Task to complete: Please retype every one of the lines below without changing anything.

◇ ◇ ◇ ◇ ◇

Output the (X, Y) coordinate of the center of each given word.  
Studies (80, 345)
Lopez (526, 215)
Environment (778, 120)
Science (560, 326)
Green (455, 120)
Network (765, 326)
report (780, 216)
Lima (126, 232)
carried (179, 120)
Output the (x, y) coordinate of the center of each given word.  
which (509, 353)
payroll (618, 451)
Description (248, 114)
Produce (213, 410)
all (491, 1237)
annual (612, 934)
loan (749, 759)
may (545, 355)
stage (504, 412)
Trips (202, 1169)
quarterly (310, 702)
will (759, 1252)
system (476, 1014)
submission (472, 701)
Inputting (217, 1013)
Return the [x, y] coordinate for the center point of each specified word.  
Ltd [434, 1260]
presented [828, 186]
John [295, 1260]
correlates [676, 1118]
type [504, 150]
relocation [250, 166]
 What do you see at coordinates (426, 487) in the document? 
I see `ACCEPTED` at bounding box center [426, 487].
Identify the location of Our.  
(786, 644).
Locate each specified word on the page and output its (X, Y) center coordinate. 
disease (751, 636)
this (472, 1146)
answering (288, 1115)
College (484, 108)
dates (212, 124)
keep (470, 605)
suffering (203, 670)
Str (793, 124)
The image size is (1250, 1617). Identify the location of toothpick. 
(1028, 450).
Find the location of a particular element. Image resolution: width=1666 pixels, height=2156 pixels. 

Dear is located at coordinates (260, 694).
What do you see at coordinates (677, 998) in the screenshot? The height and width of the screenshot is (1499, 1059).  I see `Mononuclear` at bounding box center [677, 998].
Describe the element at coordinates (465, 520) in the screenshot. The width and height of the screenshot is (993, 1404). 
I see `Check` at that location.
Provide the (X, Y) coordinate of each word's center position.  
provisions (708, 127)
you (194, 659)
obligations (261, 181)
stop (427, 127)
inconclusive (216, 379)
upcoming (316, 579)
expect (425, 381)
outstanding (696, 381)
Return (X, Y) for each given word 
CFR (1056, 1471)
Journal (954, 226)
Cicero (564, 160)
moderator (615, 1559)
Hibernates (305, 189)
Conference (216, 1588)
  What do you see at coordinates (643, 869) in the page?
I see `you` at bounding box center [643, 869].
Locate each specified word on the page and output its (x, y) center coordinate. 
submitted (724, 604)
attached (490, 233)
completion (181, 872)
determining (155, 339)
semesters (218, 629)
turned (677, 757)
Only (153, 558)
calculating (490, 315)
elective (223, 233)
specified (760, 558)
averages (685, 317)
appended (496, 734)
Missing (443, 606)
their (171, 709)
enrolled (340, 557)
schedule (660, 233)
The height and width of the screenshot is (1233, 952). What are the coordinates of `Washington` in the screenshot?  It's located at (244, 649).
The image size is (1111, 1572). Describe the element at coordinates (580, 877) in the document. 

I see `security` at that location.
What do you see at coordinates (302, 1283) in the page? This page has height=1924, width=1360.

◇ ◇ ◇ ◇ ◇

Reply:
Output the (X, Y) coordinate of the center of each given word.  
Studies (80, 345)
Lopez (526, 215)
Environment (778, 120)
Science (560, 326)
Green (455, 120)
Network (765, 326)
report (780, 216)
Lima (126, 232)
carried (179, 120)
Output the (x, y) coordinate of the center of each given word.  
which (509, 353)
payroll (618, 451)
Description (248, 114)
Produce (213, 410)
all (491, 1237)
annual (612, 934)
loan (749, 759)
may (545, 355)
stage (504, 412)
Trips (202, 1169)
quarterly (310, 702)
will (759, 1252)
system (476, 1014)
submission (472, 701)
Inputting (217, 1013)
Return the [x, y] coordinate for the center point of each specified word.  
Ltd [434, 1260]
presented [828, 186]
John [295, 1260]
correlates [676, 1118]
type [504, 150]
relocation [250, 166]
 What do you see at coordinates (426, 487) in the document? 
I see `ACCEPTED` at bounding box center [426, 487].
Identify the location of Our.  
(786, 644).
Locate each specified word on the page and output its (X, Y) center coordinate. 
disease (751, 636)
this (472, 1146)
answering (288, 1115)
College (484, 108)
dates (212, 124)
keep (470, 605)
suffering (203, 670)
Str (793, 124)
The image size is (1250, 1617). Identify the location of toothpick. 
(1028, 450).
Find the location of a particular element. Image resolution: width=1666 pixels, height=2156 pixels. 

Dear is located at coordinates (260, 694).
What do you see at coordinates (677, 998) in the screenshot? The height and width of the screenshot is (1499, 1059).  I see `Mononuclear` at bounding box center [677, 998].
Describe the element at coordinates (465, 520) in the screenshot. The width and height of the screenshot is (993, 1404). 
I see `Check` at that location.
Provide the (X, Y) coordinate of each word's center position.  
provisions (708, 127)
you (194, 659)
obligations (261, 181)
stop (427, 127)
inconclusive (216, 379)
upcoming (316, 579)
expect (425, 381)
outstanding (696, 381)
Return (X, Y) for each given word 
CFR (1056, 1471)
Journal (954, 226)
Cicero (564, 160)
moderator (615, 1559)
Hibernates (305, 189)
Conference (216, 1588)
  What do you see at coordinates (643, 869) in the page?
I see `you` at bounding box center [643, 869].
Locate each specified word on the page and output its (x, y) center coordinate. 
submitted (724, 604)
attached (490, 233)
completion (181, 872)
determining (155, 339)
semesters (218, 629)
turned (677, 757)
Only (153, 558)
calculating (490, 315)
elective (223, 233)
specified (760, 558)
averages (685, 317)
appended (496, 734)
Missing (443, 606)
their (171, 709)
enrolled (340, 557)
schedule (660, 233)
The height and width of the screenshot is (1233, 952). What are the coordinates of `Washington` in the screenshot?  It's located at (244, 649).
The image size is (1111, 1572). Describe the element at coordinates (580, 877) in the document. 

I see `security` at that location.
What do you see at coordinates (302, 1283) in the page? This page has height=1924, width=1360.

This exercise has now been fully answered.